Je n’ai pas vraiment aimé ce livre, j’avais déjà pris peur avec la mention « hermaphrodite » qui est confondu avec intersex. Je pense que l’auteur aurait dû mieux se renseigner sur ce sujet et parler avec des personnes intersex... C’est bourré de clichés hétéronormatifs, comme si quand on « choisi » d’être femme on doit avoir un mari. Puis la fin m’a vachement déçu je ne reconnaissais même plus Matt. Je n’ai également pas aimé l’écriture de ce livre... Bref un livre dont j’aurais pu me passer, je ne sais pas si je vais continuer à lire la suite mais je ne vais certainement pas payer pour. Seul point positif qui aurait pu être développé est le personnage de flo et le mélange frère et sœur -> fratœur est bien trouvé.
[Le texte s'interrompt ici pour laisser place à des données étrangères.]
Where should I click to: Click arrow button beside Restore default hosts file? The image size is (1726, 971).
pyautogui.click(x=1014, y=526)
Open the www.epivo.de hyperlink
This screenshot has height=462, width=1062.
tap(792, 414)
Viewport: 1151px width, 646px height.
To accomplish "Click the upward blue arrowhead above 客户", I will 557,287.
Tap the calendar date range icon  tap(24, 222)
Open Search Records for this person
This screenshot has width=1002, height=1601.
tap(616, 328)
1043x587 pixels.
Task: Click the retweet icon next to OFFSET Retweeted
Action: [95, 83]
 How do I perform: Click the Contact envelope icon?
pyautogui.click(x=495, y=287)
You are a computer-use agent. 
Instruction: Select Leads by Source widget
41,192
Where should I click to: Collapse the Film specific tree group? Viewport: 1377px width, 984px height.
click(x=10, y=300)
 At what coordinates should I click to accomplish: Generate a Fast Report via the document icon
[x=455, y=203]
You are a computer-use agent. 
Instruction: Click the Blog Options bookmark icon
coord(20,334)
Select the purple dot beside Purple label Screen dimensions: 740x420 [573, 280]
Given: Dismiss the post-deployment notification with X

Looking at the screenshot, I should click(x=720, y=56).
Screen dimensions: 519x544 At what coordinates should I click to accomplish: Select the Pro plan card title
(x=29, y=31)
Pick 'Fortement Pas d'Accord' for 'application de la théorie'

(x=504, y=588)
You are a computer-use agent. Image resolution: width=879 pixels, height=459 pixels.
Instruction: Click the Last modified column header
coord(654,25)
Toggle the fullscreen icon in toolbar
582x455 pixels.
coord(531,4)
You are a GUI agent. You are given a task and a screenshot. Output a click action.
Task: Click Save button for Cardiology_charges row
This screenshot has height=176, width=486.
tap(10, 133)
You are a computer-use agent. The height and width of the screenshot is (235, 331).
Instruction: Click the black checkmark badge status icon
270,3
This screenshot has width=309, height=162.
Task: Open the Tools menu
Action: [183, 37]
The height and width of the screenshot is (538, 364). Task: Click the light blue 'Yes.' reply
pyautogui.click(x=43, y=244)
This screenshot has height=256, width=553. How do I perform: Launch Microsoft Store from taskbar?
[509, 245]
Qu'arriverait-il si l'on devait choisir notre sexe ? C'est quoi être une femme et c'est quoi être un homme ? Et qu'arriverait-il si nous restions sans genre en particulier ? Ce sont les questions que posent ce roman. J'ai aimé : le thème extrêmement original et d'actualité, l'intrigue (Matt est porteur et contrairement à ses amis, il ne pourrait pas choisir son sexe à 16 ans mais devra attendre 30 ans) et le complot politique. Une bonne alchimie pour ce premier tome... Hâte de lire la suite.
Déçue par ce livre pour lequel j’avais beaucoup d’attente tant le sujet est actuel et polémique. Malheureusement, l’écriture ne m’a pas convaincu et pas permis de m’attacher aux personnages. Pas une lecture désagréable mais aucune envie de poursuivre avec les tomes suivants
1er tome de la trilogie, Matt met bien en place le cadre de l'histoire. Jai trouvé intéressant le fonctionnement de cette société post catastrophique où les radiations ont modifié le genre des êtres humains. Je regrette que la narration n'utilise pas justement une manière non genrée pour désigner les personnages avant leur choix de genre et le maintien des stéréotypes de genre une fois que le choix a été fait. Cela reste cependant intéressant et intrigant.
Quelle tristesse … C’était nul, du début à la fin. Franchement je suis bien contente de m’être débarrassée de ce livre il y a des années. Passez votre chemin, ne perdez pas votre temps. Il y a tellement d’autres livres mieux que celui là a lire.
J'ai beaucoup apprécié l'histoire derrière cette société different, et le fait de choisir son sexe à ses 16 ans est très innovateur.Le choix de Matt à la fin nous fait réfléchir sur notre propre identité. Bref, une bonne lecture, et j’attends la suite avec impatience. Je recommande.
Un premier tome prometteur, avec pas mal de révélations, le seul bémol pour moi c'est que les personnes n'ayant pas encore choisi leur genres soit genrées au masculin et pas au neutre.